Samuelson's Economics at Fifty: Remarks on the Occasion of the Anniversary of Publication (1998)
1980s–1990s

“Econometrics may be defined as the quantitative analysis of actual economic phenomena based on the concurrent development of theory and observation, related by appropriate methods of inference.”

Paul Samuelson, Tjalling Koopmans, and Richard Stone. "Report of the evaluative committee for Econometrica." Econometrica- journal of the Econometric Society. (1954): 141-146.
1950s–1970s

“What sex is to the biology classroom, stocks and investment riskiness is to the sophomore economics lecture hall.”

Samuelson's Economics at Fifty: Remarks on the Occasion of the Anniversary of Publication (1998)
1980s–1990s

“Arrow’s general impossibility theorem does not disprove the existence of the Bergsonian social welfare function, neither does it disprove the existence of the Benthamite hedonistic function.”

Kotaro Suzumura, An interview with Paul Samuelson: welfare economics,“old” and “new”, and social choice theory (2005)
New millennium

“Globalization presumes sustained economic growth. Otherwise, the process loses its economic benefits and political support.”

Quoted in: Richard Duncan (2011) The Dollar Crisis, p. 232
New millennium

“Economics never was a dismal science. It should be a realistic science.”
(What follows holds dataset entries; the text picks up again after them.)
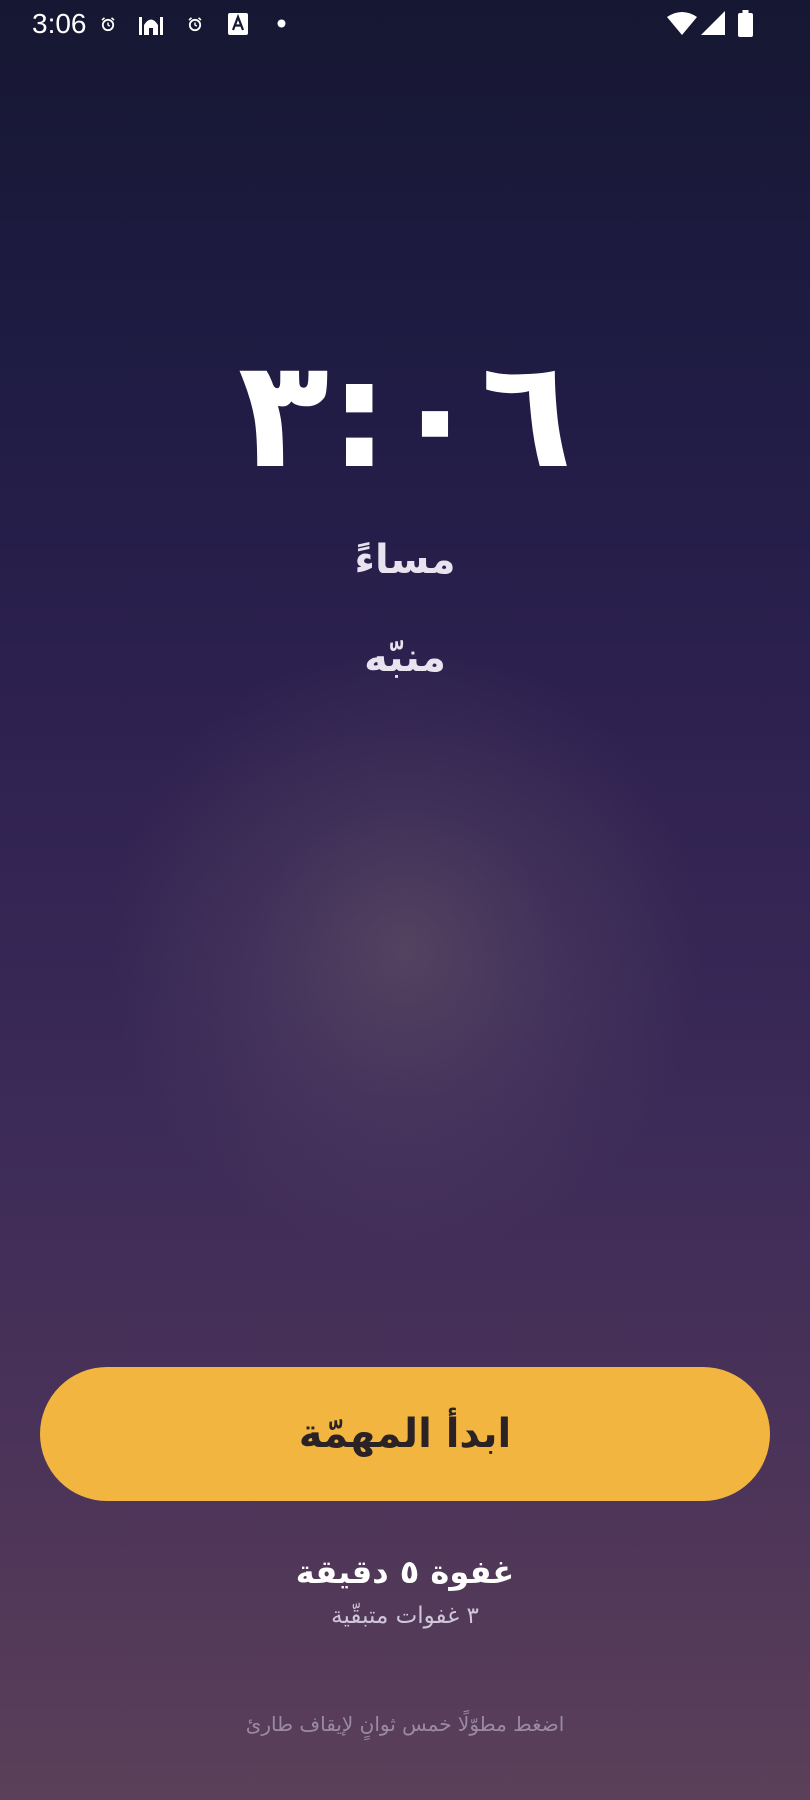 The height and width of the screenshot is (1800, 810). Describe the element at coordinates (405, 1724) in the screenshot. I see `emergency-stop-hint: اضغط مطوّلًا خمس ثوانٍ لإيقاف طارئ` at that location.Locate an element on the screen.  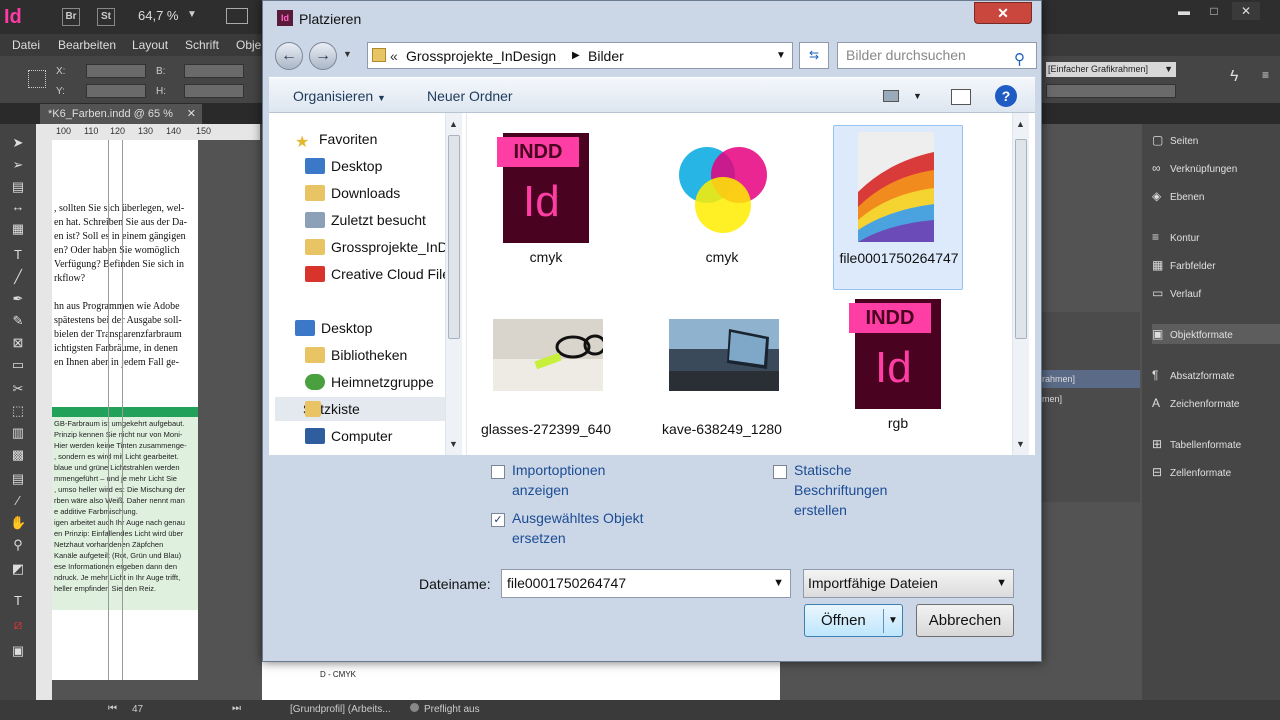
gap-tool-icon: ↔ is located at coordinates (18, 207).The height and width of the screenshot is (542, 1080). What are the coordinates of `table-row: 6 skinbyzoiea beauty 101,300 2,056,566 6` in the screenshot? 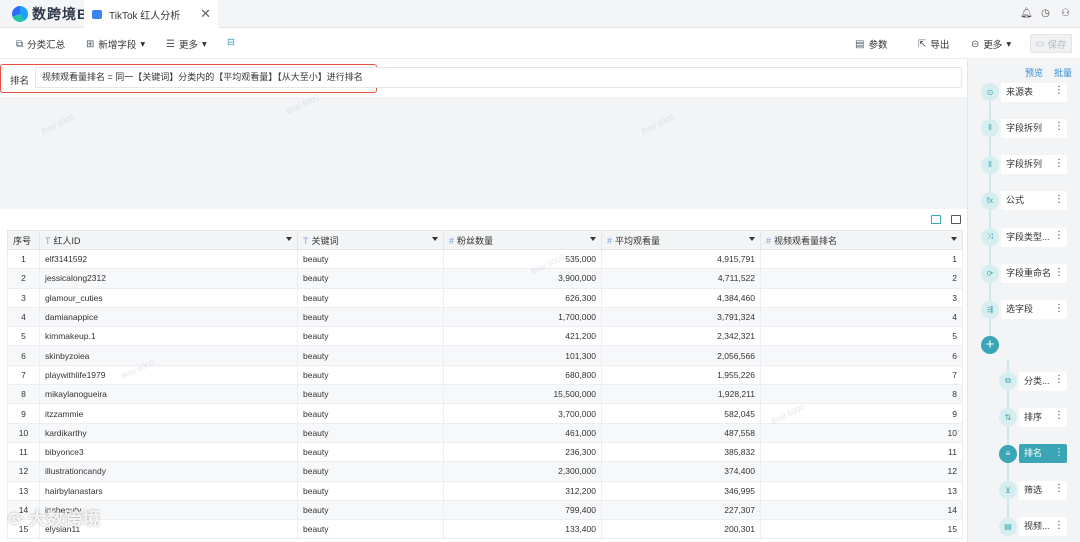 It's located at (485, 356).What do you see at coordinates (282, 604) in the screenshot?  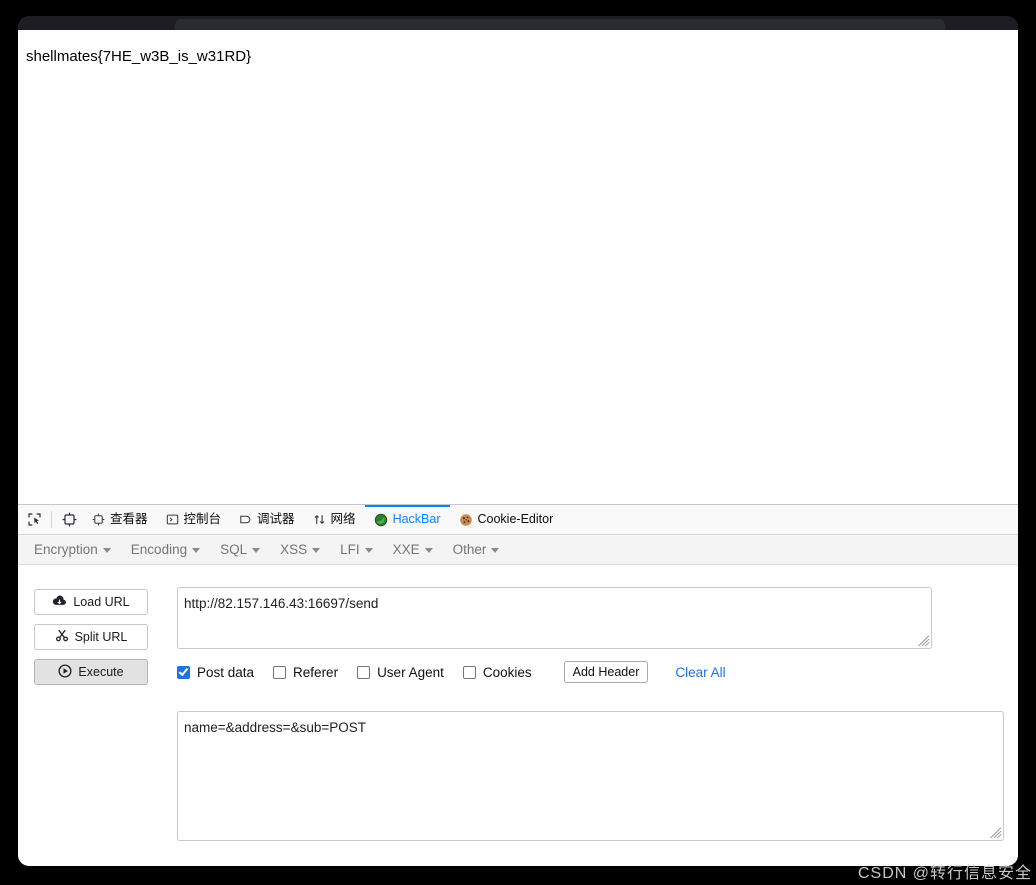 I see `url-input-value: http://82.157.146.43:16697/send` at bounding box center [282, 604].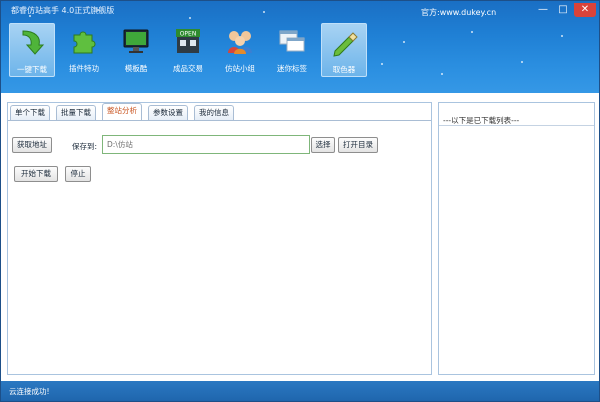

[Samuelson, Paul Anthony, Puttaswamaiah, K., 2002, Paul Samuelson and the Foundations of Modern Economics, 10 http://books.google.co.uk/books?id=_Lvflq4Wv-wC&lpg=PP1&pg=PA10]
New millennium

“I used to joke to Bob Solow that the distance between me and Joan Robinson is less than the distance between Joan Robinson and me. His reply was, “You’ll never convince her of that.””

Still one lives in hope.
On April 14, 1972, quoted in Marjorie Shepherd Turner, Joan Robinson and the Americans (1989)
1950s–1970s

“Science is not art. Yet, despite the lack of complete identity between art and science, there is much in common among different creative processes.”